🤖 AI Summary
This work addresses the significant performance degradation of existing deepfake detection methods in singing scenarios, where weakened audiovisual coupling due to rhythmic speech patterns and the absence of dedicated benchmarks pose major challenges. To bridge this gap, we introduce SHDF, the first singing-head deepfake dataset, and propose T-AVFD, a text-guided audiovisual forgery detection framework. T-AVFD leverages a rhythm-aware generative model for data construction and incorporates multi-granularity text-aligned facial authenticity modeling, adaptive multimodal discrepancy weighting, and cross-modal consistency learning to effectively mitigate domain shift between speaking and singing contexts.
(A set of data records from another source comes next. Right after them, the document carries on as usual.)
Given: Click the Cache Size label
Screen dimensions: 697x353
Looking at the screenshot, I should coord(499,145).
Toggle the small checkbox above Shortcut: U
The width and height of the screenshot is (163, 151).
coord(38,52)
Extensive experiments demonstrate that T-AVFD consistently outperforms state-of-the-art methods across multiple deepfake datasets and under various perturbations, exhibiting superior robustness and generalization capability.
📝 Abstract
With rapid advances in audio-visual generative models, reliable forgery detection becomes increasingly critical. Existing methods for audio-visual deepfake detection typically rely on cross-modal inconsistencies. In singing, rhythmic vocalization weakens this coupling and introduces a nontrivial domain shift, substantially degrading detection performance. We construct the Singing Head DeepFake (SHDF) dataset using rhythm-aware generative models to fill the gap in singing benchmarks. To cope with cross-scenario domain shifts, we propose a Text-guided Audio-Visual Forgery Detection (T-AVFD) framework that generalizes across both talking and singing scenarios. T-AVFD comprises a facial authenticity pattern learner and a multi-modal differential weight learning module. The pattern learner aligns facial features with multi-granularity textual descriptions to learn generalizable authenticity patterns. The weight learning module preserves intrinsic audio-visual consistency and adaptively integrates it with authenticity patterns via differential weighting. Extensive experiments on multiple talking head deepfake datasets and SHDF show consistent improvements over existing baselines and strong robustness under diverse perturbations.